Longitudinal Real-world Clinical Outcomes Study on Symplicity Renal Denervation
Purpose
This observational study will assess the long-term effectiveness of the RDN procedure for lowering blood pressure in Medicare patients with uncontrolled hypertension. This research will be conducted using de-identified electronic health records (EHR) and administrative health insurance claims data.
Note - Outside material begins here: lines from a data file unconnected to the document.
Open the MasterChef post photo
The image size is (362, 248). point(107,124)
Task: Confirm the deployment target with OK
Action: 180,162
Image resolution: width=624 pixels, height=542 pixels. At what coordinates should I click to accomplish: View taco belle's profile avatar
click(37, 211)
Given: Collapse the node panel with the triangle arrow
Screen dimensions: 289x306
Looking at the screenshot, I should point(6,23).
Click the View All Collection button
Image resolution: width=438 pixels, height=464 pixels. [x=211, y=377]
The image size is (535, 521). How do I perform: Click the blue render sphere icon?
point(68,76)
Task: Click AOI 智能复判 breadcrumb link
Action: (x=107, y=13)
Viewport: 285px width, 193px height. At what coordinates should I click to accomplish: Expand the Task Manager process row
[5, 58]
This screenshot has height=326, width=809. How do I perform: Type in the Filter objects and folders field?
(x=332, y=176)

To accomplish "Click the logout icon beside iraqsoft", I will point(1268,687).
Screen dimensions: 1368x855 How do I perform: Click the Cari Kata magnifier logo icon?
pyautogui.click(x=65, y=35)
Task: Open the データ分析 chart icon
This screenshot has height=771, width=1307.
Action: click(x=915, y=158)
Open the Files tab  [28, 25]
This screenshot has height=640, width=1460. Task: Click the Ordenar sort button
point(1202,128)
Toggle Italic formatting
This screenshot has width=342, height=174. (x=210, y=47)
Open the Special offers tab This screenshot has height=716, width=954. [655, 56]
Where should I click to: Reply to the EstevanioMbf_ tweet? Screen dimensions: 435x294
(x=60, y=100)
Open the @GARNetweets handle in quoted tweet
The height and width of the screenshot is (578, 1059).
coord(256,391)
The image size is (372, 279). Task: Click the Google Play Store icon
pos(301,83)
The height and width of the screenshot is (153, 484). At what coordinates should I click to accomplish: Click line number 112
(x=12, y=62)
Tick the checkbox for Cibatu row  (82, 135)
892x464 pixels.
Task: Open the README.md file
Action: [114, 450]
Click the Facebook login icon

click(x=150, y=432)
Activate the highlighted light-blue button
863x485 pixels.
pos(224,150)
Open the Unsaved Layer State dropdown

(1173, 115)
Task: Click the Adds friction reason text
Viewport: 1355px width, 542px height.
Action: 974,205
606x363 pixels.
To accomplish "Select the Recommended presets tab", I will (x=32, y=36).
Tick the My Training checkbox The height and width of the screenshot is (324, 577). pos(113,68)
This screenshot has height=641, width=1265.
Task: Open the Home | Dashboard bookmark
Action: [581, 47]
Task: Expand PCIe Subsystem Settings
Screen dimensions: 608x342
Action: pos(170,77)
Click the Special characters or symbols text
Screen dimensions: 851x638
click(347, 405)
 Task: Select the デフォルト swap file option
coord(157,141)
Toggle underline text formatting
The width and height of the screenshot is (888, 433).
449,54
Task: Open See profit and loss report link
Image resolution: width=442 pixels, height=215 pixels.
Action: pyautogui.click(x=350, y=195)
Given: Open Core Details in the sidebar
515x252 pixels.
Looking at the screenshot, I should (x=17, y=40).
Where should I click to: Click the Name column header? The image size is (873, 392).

Patients are enrolled through the submission of claims or encounter data to CMS.
Conditions
- Hypertension
- Cardiovascular Diseases
- Vascular Diseases
Eligibility
- Eligible Ages
- Over 18 Years
- Eligible Sex
- All
- Accepts Healthy Volunteers
- No
Inclusion Criteria
- Enrolled in a Medicare plan - Diagnosis of uncontrolled hypertension - On a stable regimen of antihypertensive therapy
Exclusion Criteria
- A prior RDN procedure - Diagnosis of secondary hypertension - Any condition for which RDN is contraindicated
Study Design
- Phase
- Study Type
- Observational
- Observational Model
- Cohort
- Time Perspective
- Prospective
Arm Groups
| Arm | Description | Assigned Intervention |
|---|---|---|
| Symplicity RDN + SOC | Medicare patients on a stable antihypertension medication regimen and received RDN with a Symplicity RDN system |
|
| SOC | Medicare patients on a stable antihypertension medication regimen |
|
Recruiting Locations
Boston, Massachusetts 02215
More Details
- Status
- Recruiting
- Sponsor
- Medtronic Vascular
Detailed Description
The SPYRAL CARE study is an observational, non-interventional study of the Medicare population with uncontrolled hypertension treated with either the Symplicity RDN system plus standard of care (SOC) or with SOC alone. SOC reflects active management of hypertension. The study will evaluate real-world clinical outcomes by examining deidentified, longitudinal data from administrative health insurance claims linked with EHR. The primary objective is to assess the change in office systolic blood pressure at two years for patients treated with Symplicity RDN plus SOC compared to similar patients receiving SOC alone. The secondary objective is to describe major adverse cardiac events over a two-year period in both groups. The study analysis is subject to a central Institutional Review Board (IRB) review. However, individual hospitals are not engaged in research, and local IRB oversight is not necessary.